### INSTRUCTIONS TO FOLLOW
Could you retype, exactly and with no pictures, only the lines from the first line of the records below through the line that contains "POLITIQUE (43, 775)"?
Content starts
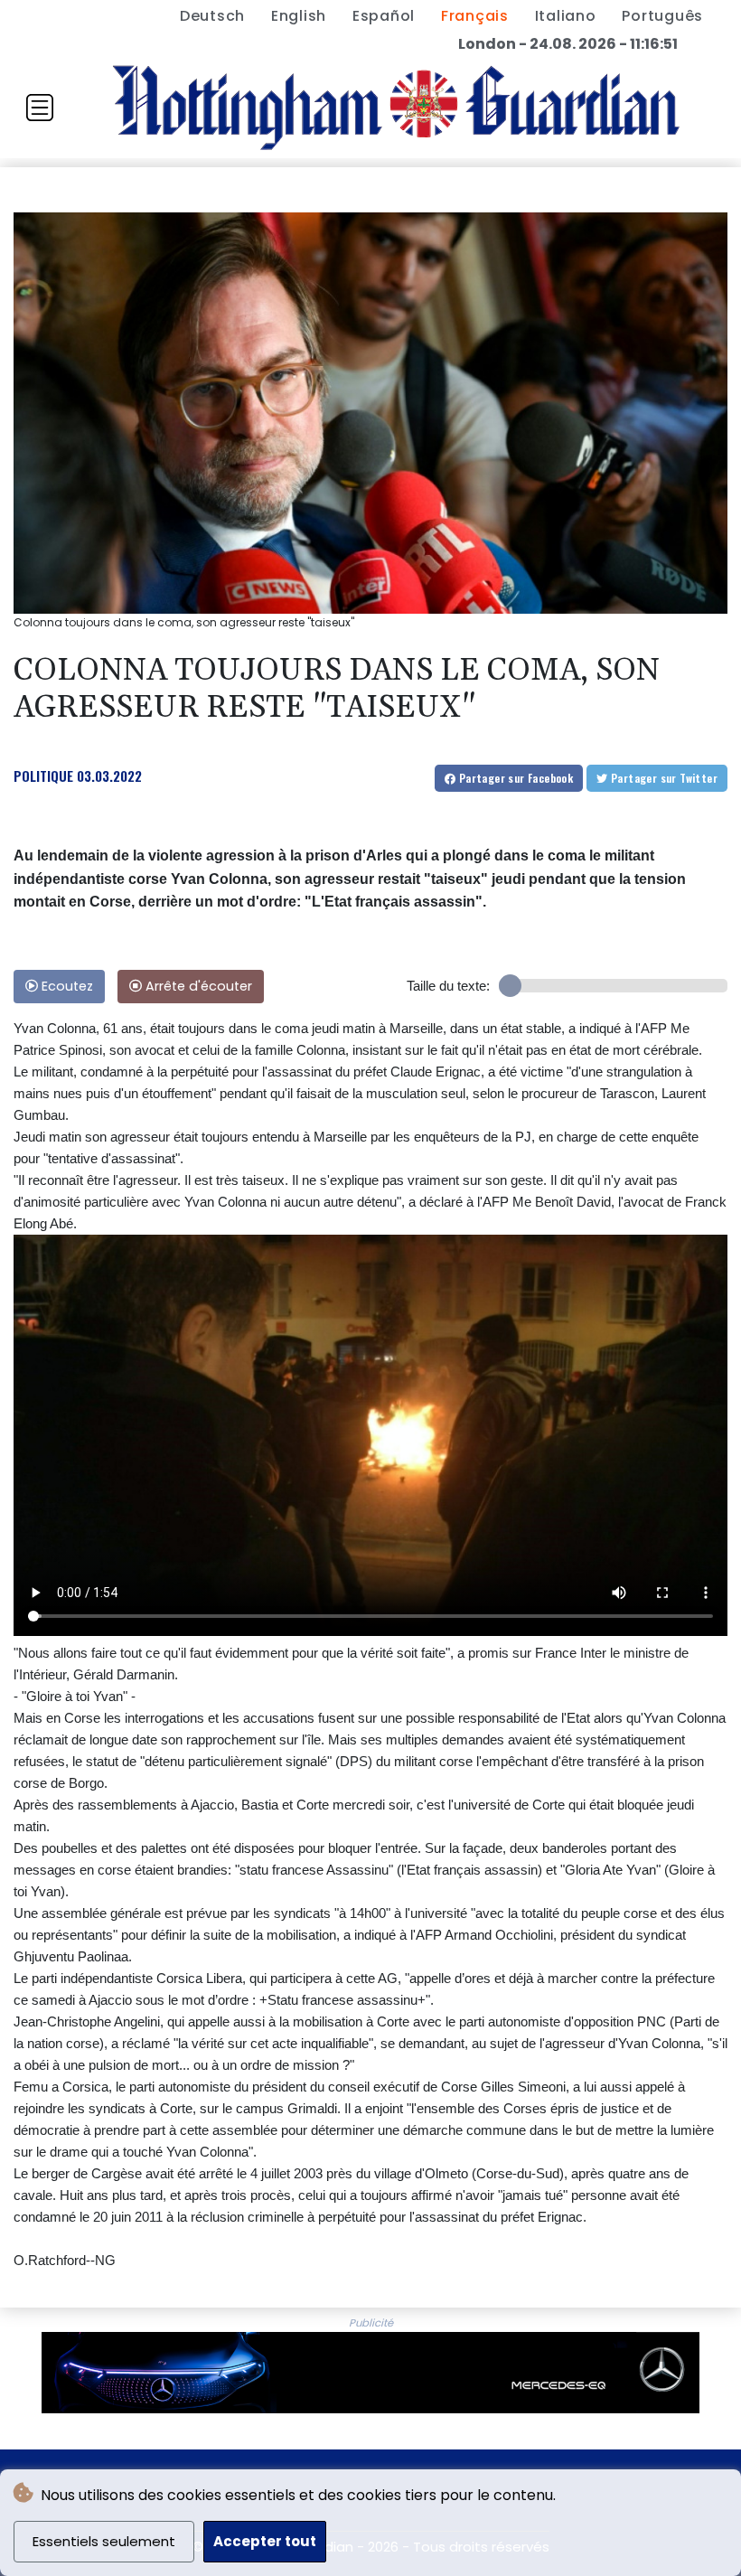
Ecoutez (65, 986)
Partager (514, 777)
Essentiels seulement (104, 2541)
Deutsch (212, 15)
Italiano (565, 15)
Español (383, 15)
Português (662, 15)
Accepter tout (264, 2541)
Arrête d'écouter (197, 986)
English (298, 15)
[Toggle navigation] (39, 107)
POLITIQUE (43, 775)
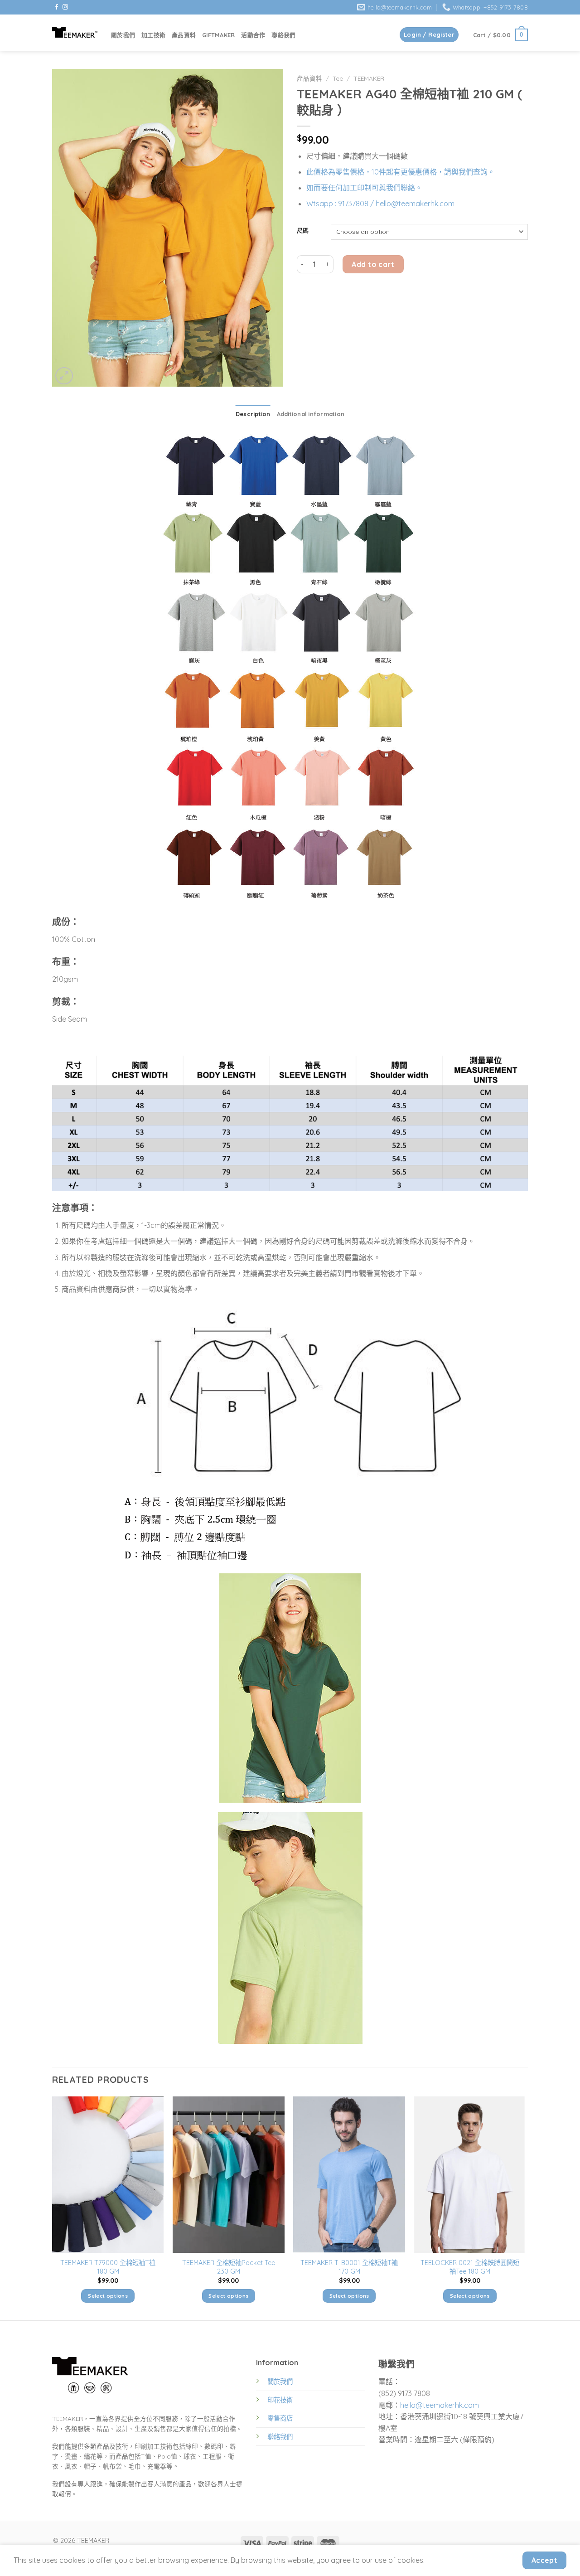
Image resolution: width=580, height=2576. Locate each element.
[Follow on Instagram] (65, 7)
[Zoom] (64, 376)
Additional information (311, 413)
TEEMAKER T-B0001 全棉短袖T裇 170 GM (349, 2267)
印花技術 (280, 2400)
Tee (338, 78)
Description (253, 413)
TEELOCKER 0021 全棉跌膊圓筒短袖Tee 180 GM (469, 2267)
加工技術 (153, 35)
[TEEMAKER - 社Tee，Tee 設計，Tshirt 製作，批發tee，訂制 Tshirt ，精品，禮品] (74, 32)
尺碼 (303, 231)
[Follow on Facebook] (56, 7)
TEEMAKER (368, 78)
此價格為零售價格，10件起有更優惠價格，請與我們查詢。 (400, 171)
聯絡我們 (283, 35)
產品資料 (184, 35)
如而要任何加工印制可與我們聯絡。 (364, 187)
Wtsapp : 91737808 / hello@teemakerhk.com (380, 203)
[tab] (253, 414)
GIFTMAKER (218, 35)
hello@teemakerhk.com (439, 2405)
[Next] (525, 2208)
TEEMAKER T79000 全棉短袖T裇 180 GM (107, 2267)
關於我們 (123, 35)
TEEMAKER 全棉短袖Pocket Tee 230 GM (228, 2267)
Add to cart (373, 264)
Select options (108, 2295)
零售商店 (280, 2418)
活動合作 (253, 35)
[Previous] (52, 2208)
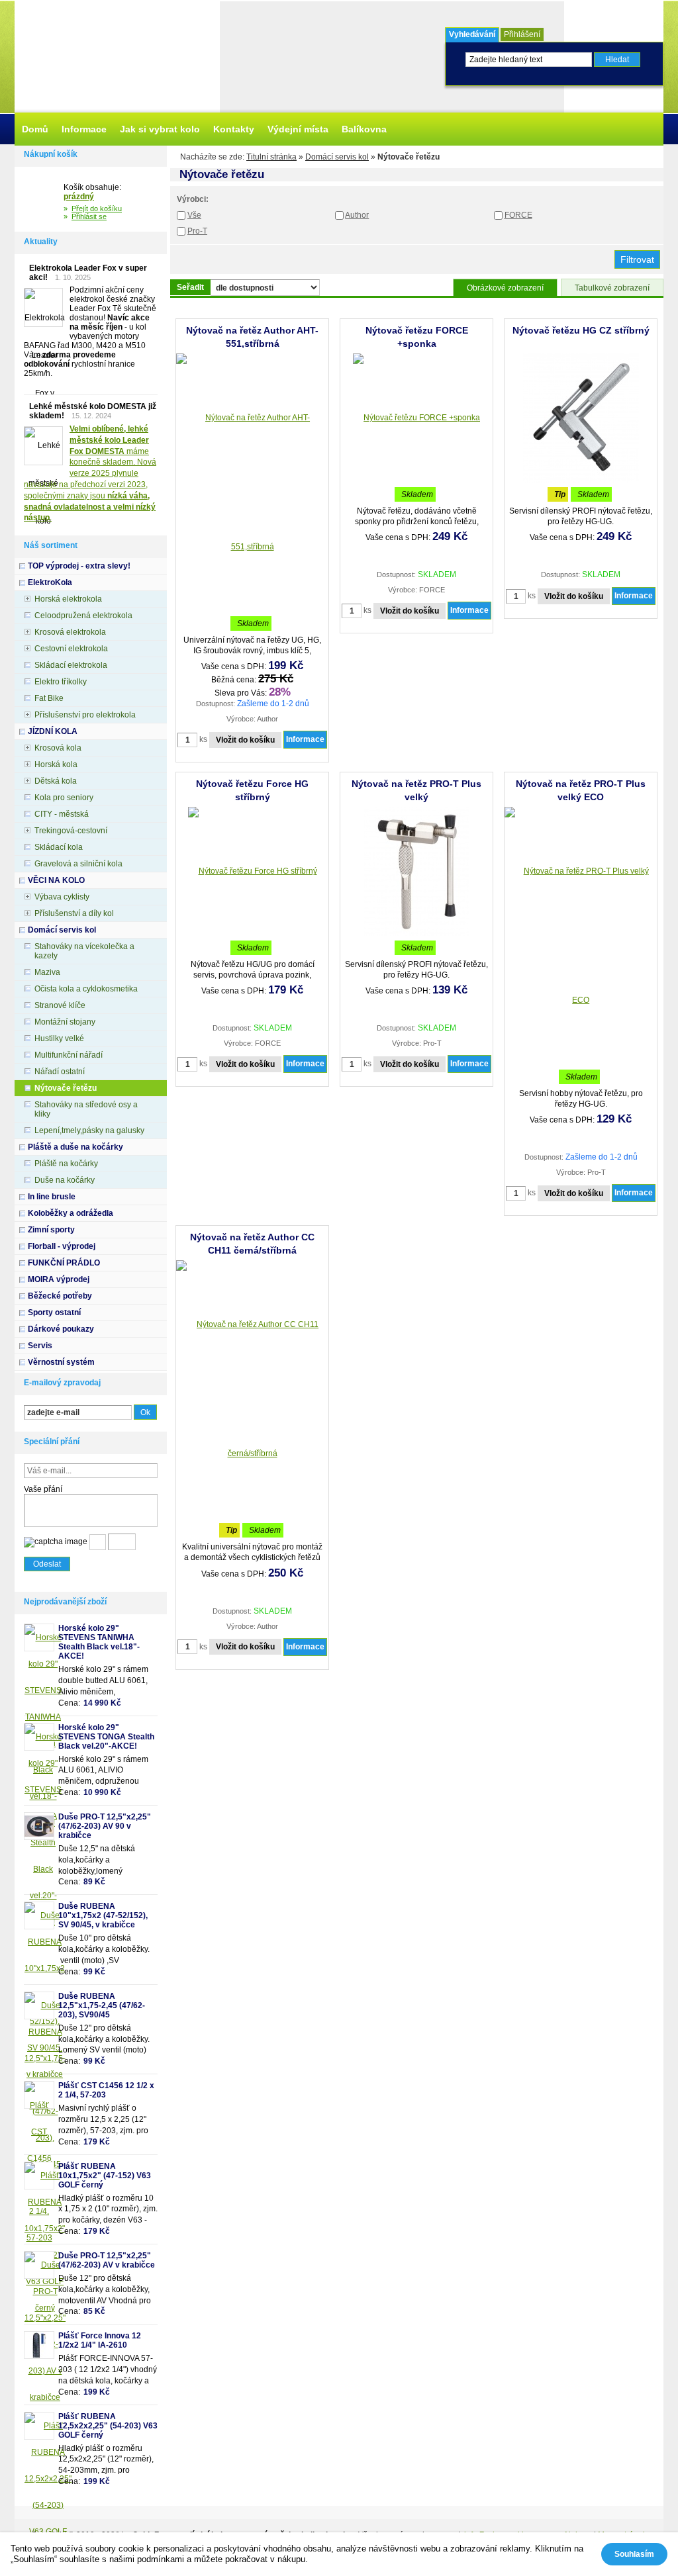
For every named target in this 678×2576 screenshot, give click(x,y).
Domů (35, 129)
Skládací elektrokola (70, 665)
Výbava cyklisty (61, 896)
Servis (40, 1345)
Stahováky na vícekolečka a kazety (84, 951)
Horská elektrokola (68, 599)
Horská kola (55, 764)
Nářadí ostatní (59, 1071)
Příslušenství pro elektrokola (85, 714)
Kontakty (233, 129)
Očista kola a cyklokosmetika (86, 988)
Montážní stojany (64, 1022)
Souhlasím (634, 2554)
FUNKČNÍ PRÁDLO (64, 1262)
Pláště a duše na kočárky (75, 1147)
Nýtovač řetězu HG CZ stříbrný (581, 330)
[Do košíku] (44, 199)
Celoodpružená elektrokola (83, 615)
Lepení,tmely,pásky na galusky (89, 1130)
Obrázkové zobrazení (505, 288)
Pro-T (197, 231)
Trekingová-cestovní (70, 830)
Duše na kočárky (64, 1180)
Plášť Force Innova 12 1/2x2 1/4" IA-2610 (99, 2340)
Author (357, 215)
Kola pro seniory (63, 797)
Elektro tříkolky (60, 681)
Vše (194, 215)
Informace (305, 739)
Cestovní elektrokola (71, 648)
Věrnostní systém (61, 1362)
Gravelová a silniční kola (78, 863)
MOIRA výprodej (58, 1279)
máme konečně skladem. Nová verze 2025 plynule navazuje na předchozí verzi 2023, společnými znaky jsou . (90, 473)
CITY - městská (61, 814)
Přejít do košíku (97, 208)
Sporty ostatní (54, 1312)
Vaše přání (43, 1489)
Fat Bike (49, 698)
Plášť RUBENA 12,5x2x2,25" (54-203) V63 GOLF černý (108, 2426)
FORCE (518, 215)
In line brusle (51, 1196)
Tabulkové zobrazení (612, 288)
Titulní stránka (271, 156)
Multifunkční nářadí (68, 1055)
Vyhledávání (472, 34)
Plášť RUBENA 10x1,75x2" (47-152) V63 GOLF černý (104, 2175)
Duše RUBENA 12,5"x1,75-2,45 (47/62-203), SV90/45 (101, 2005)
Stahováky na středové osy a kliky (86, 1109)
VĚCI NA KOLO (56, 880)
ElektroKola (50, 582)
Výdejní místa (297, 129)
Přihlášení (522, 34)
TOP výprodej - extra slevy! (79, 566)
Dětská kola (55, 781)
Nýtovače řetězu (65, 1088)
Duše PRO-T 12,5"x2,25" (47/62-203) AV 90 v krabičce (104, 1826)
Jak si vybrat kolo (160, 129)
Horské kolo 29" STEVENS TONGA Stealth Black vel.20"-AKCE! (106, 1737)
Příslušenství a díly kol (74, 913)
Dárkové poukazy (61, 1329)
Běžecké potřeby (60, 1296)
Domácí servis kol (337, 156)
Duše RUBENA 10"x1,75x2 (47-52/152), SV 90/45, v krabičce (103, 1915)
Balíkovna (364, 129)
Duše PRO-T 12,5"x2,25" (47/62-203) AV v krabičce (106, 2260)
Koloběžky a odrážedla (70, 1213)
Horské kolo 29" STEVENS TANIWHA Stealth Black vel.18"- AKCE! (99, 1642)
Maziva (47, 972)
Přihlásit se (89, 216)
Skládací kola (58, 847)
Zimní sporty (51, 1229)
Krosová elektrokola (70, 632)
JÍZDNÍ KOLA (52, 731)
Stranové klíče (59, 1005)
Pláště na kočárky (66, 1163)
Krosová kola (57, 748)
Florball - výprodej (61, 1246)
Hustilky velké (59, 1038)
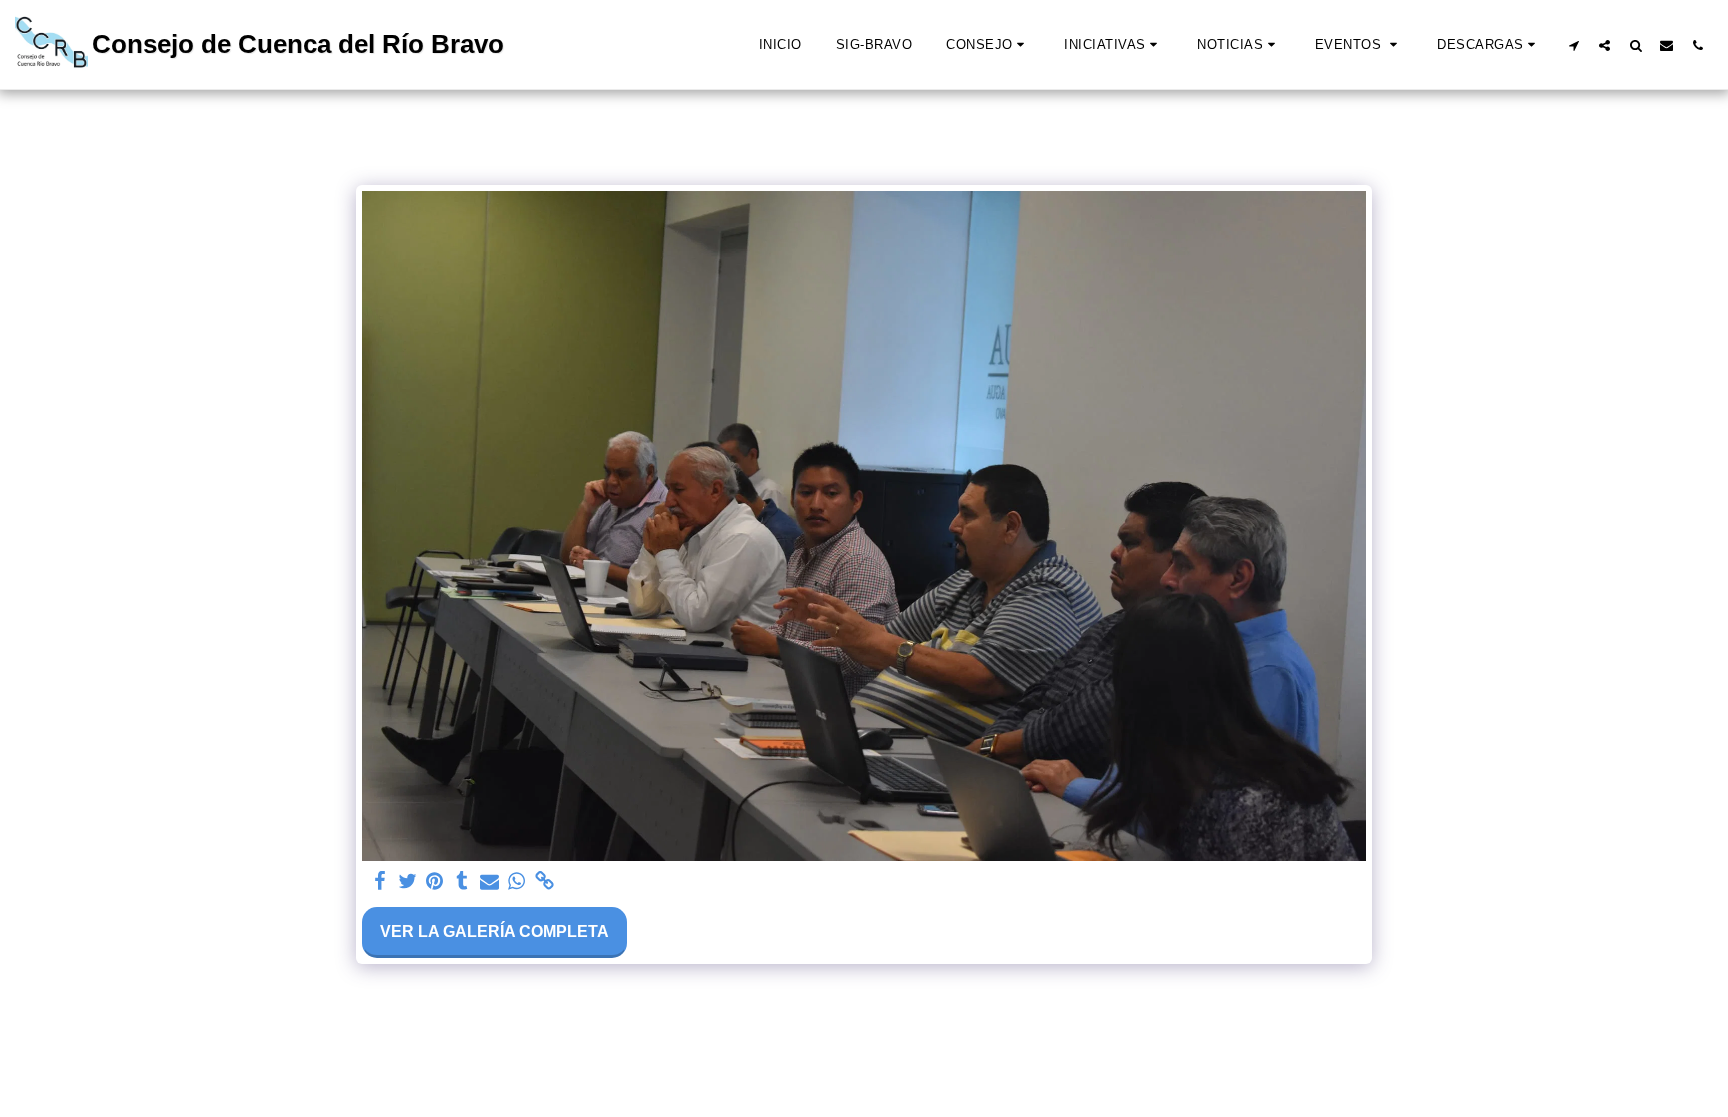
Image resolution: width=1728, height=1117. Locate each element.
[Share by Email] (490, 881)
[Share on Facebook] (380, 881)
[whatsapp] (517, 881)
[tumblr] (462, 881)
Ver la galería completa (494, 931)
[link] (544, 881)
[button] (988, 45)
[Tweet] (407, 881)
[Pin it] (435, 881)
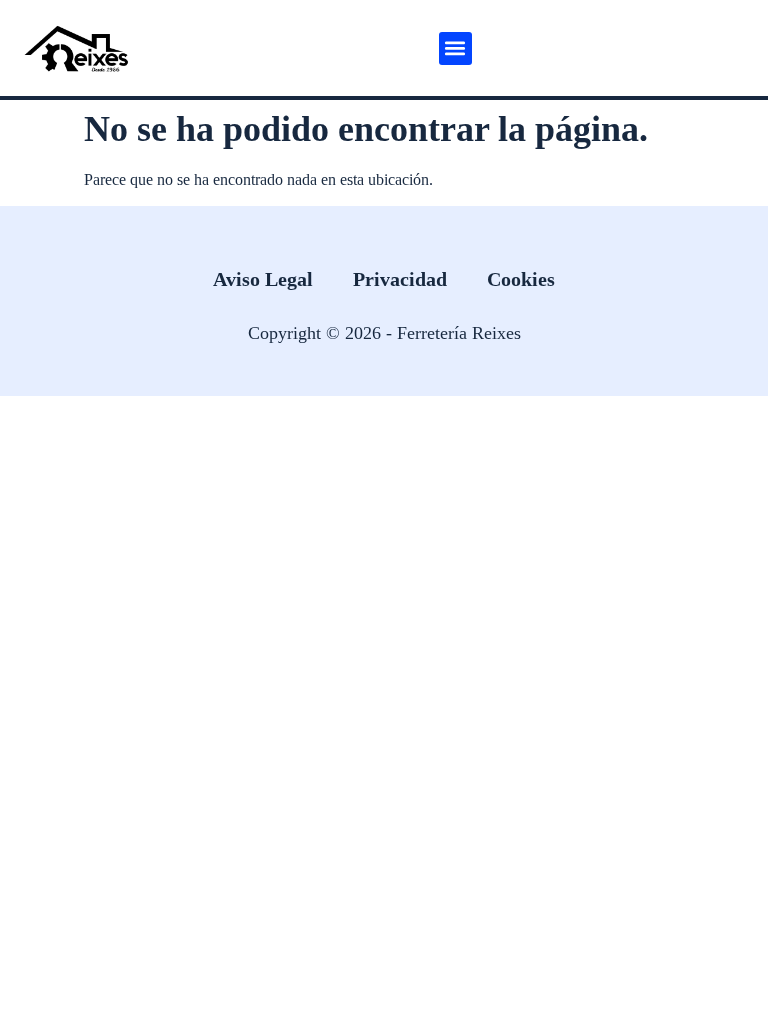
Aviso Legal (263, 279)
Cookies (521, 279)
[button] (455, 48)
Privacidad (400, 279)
Content ends
### FINISHED EXERCISE
Ecoutez (65, 986)
Partager (514, 777)
Essentiels seulement (104, 2541)
Deutsch (212, 15)
Italiano (565, 15)
Español (383, 15)
Português (662, 15)
Accepter tout (264, 2541)
Arrête d'écouter (197, 986)
English (298, 15)
[Toggle navigation] (39, 107)
POLITIQUE (43, 775)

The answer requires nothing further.